> [What to produce]: Output the exact lines that start at the one containing "Select the MLL-AF9 gene cell" and continue to the last line of the entries below; do not output pictures.

> [Extracted material]:
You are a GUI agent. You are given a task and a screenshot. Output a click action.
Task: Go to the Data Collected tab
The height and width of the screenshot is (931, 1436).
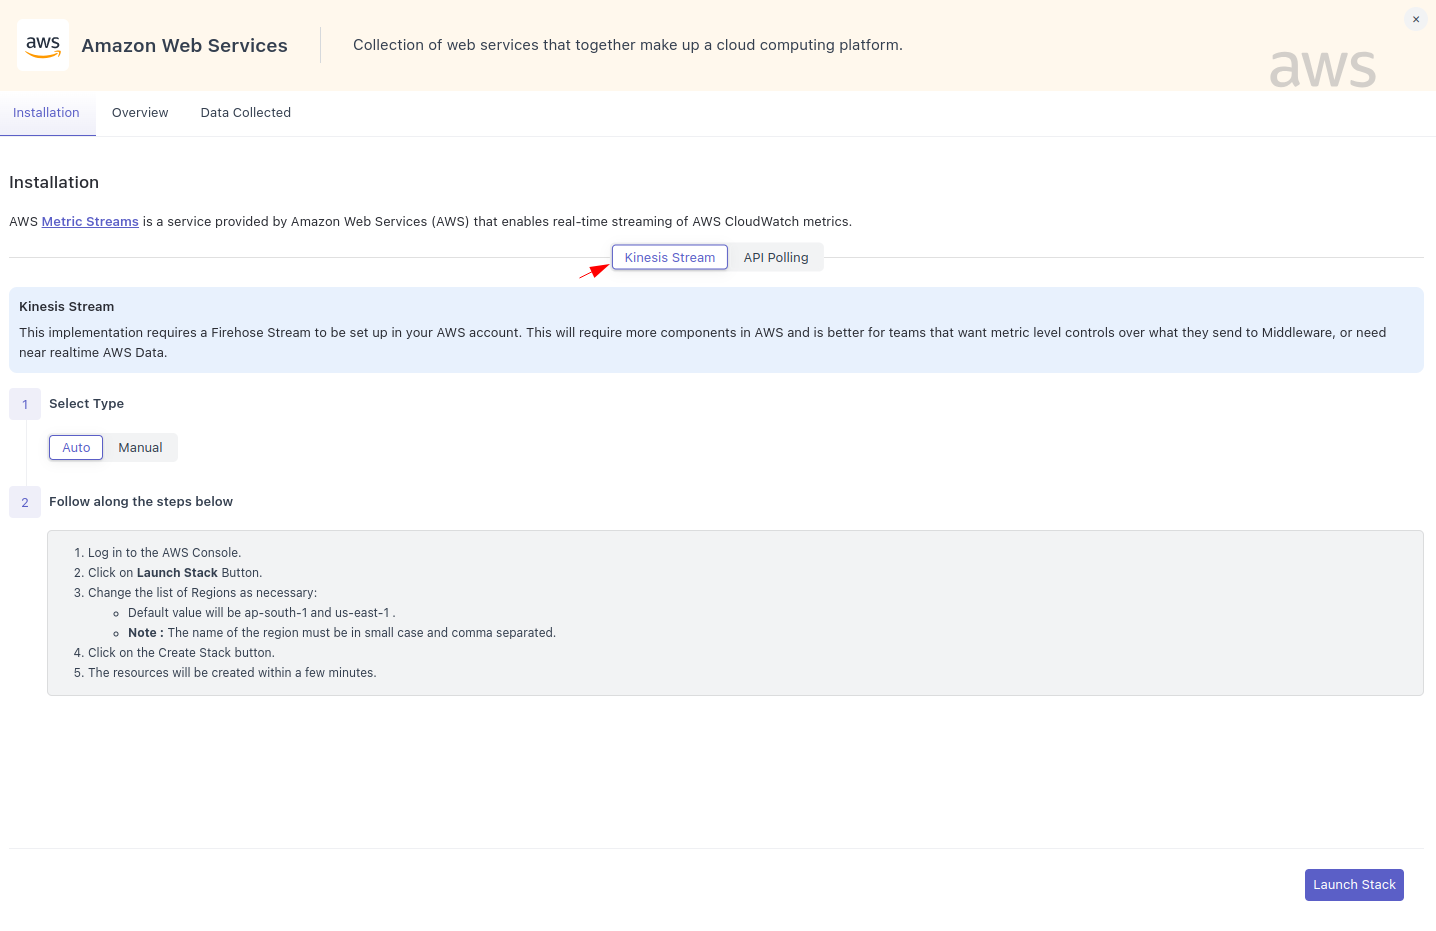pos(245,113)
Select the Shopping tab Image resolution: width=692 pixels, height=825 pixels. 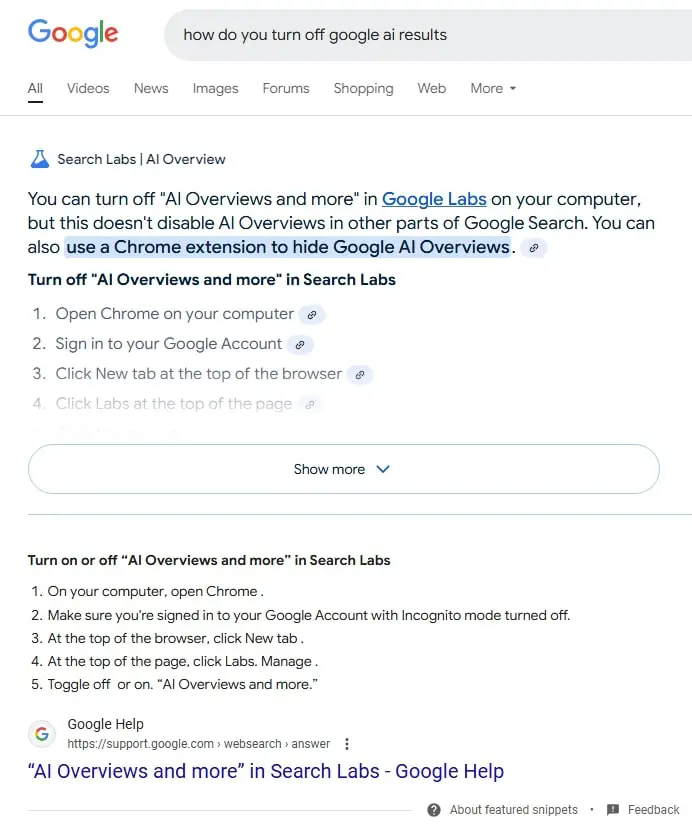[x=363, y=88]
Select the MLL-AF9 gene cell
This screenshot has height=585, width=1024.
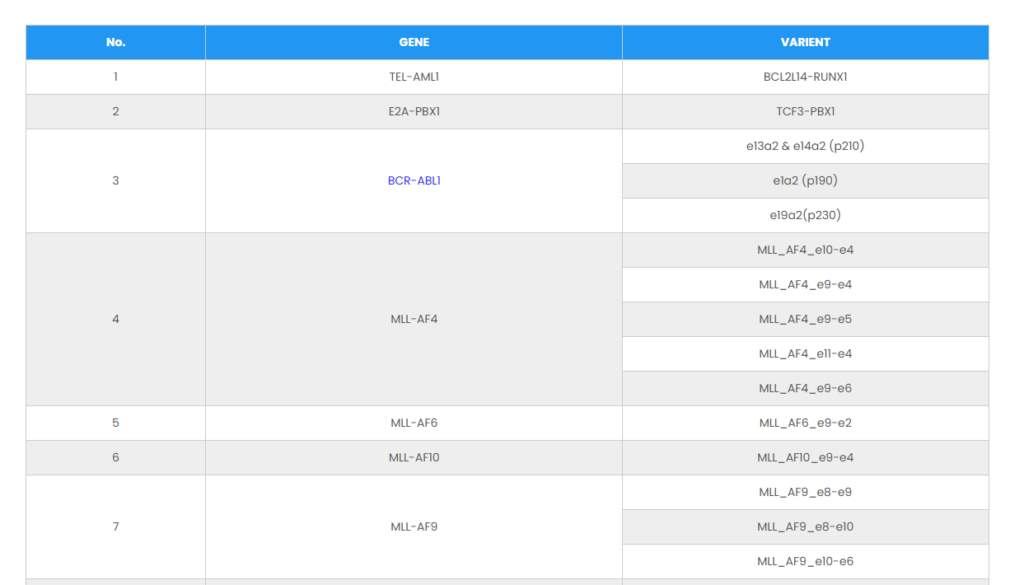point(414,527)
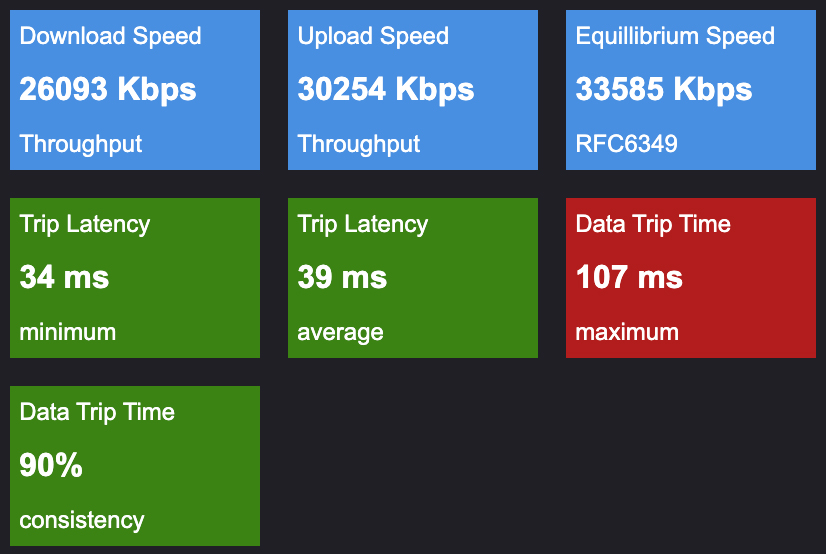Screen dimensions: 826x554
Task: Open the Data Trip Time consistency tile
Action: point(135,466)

> [Response to this task]:
Select the MLL-AF9 gene cell
This screenshot has height=585, width=1024.
point(414,527)
Screen dimensions: 826x554
Task: Open the Data Trip Time consistency tile
Action: point(135,466)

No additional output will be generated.